◆ Given passage:
+ + + +

Playing "Hide and Seek" with transferred mRNA and nanotubes

Playing "Hide & Seek" is fun for the whole family. Not so much fun when you are trying to visualize molecules under the microscope.
Published in Protocols & Methods

This is the story of my MiMB paper: "Detection of mRNA Transfer Between Mammalian Cells in Coculture by Single-Molecule Fluorescent In Situ Hybridization (smFISH)".

In 2010 I began to look for a postdoc position. I met Rob Singer at an EMBO RNA meeting in Israel and we had an interesting discussion on the possibility of RNA transfer between cells. I was inspired by recent research on RNA in exosomes in mammals, and mRNA transport through plasmodesmata in plants. Rob is the father of single-molecule RNA imaging: he developed both single-molecule FISH and live imaging of RNA molecules using MS2, and many more cool tools for RNA imaging. My idea was to use these tools to follow mRNA from cell to cell. I chose to concentrate on mRNA, because by that time there was an explosion of research on extracellular miRNA, but little work done on extracellular mRNA.

What I found, eventually, was that mRNA can transfer between mammalian cells through a unique cell-to-cell conduit called membrane nanotubes (a.k.a tunneling nanotubes, TNTs), and not by diffusion. After five years of work, which included a move back to Israel where I joined Jeff Gerst’s lab, and a collaboration with Arjun Raj, we finally published our work in PNAS. I wrote a post “Behind the Scenes” in my personal blog describing the work and the hardships of getting it done.

Briefly, I used model cells – mouse embryonic fibroblasts (MEFs) – in which the endogenous β-actin mRNA was labeled with 24 repeats of the MS2 stem-loop aptamer (MS2 coat protein binding sequence – MBS; I call the cells MBS-MEFs). These donor cells were co-cultured with wild-type (WT) MEFs which acted as acceptor cells. By using FISH with MBS-specific probes, I could detect transfer of the β-actin-MBS mRNA. We also showed transfer of endogenous untagged mRNAs in other co-culture systems.

mRNA transfer detected by smFISH
A: illustration of beta-actin-MBS gene and mRNA, and location of FISH probes. B: illustration of the co-culture system. C: FISH images that shows beta-actin-MBS mRNA detected in donor MBS-MEFs and in WT cells co-cultured with MBS-MEFs, but not WT cells alone. Haimovich et al, PNAS 2017.

One of the reasons that publication took so long is because the MS2 system failed me. The MS2 system is over 20 years old, but still the best method to follow single mRNA molecules in live cells. It is a two-part system – the MBS in the mRNA, and the MS2 coat protein fused to a fluorescent protein (MCP-GFP). If the mRNA has multiple repeats of the MS2 aptamer, it will bind multiple MCP-GFPs, and the mRNA is seen as a discrete spot moving about the cell. I dreamt of following mRNA molecules in live cells, moving from cell to cell, so I could get information about the rate of transfer, the speed at which these mRNAs move, maybe test transfer of the mRNA with other cellular components (proteins, organelles).

MS2 system
An illustration of the MS2 system. Buxbaum, Haimovich & Singer, NRMCB 2015.

As it turns out, expressing the MCP-GFP in the MBS-MEFs inhibited the transfer of β-actin-MBS mRNA. I tried other live imaging systems, such as Rcas9, Riboglow or FIT-probes – but these did not work well in my hands.

+ + + +

◆ Source information:
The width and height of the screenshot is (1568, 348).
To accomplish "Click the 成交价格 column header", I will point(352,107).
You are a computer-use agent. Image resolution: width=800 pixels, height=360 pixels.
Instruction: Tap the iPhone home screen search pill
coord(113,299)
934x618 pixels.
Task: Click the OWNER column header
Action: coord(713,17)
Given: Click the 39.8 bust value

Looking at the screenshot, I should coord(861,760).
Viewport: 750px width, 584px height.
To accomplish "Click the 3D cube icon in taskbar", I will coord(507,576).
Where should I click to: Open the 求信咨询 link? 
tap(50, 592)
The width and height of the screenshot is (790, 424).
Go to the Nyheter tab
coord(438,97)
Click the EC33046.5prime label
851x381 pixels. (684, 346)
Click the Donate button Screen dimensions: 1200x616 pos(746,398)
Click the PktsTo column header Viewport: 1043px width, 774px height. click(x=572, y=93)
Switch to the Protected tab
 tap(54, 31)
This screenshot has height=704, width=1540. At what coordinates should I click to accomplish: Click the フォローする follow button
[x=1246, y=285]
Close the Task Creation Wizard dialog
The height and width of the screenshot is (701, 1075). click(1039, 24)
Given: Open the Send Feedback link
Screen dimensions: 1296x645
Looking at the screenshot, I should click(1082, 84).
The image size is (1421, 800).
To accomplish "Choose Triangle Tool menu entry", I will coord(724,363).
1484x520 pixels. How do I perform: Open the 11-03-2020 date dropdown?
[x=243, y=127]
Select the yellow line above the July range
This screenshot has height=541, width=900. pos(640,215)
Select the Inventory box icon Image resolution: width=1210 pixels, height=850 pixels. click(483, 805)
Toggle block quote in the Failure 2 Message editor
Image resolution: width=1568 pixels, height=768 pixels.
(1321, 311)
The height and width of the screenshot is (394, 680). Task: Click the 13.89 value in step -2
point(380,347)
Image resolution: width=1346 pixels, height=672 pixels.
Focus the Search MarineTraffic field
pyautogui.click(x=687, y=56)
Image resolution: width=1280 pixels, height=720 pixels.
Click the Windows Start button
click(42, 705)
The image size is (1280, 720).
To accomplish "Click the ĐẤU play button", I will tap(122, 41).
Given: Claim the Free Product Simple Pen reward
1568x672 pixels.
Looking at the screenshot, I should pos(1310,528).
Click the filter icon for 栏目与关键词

+ + + +

◆ Directions: In the text on mRNA transfer above, print the portion that begins with the words containing "Briefly, I used" and ends with "other co-culture systems.", reproducing it character for character.

◆ Output for this exercise:
Briefly, I used model cells – mouse embryonic fibroblasts (MEFs) – in which the endogenous β-actin mRNA was labeled with 24 repeats of the MS2 stem-loop aptamer (MS2 coat protein binding sequence – MBS; I call the cells MBS-MEFs). These donor cells were co-cultured with wild-type (WT) MEFs which acted as acceptor cells. By using FISH with MBS-specific probes, I could detect transfer of the β-actin-MBS mRNA. We also showed transfer of endogenous untagged mRNAs in other co-culture systems.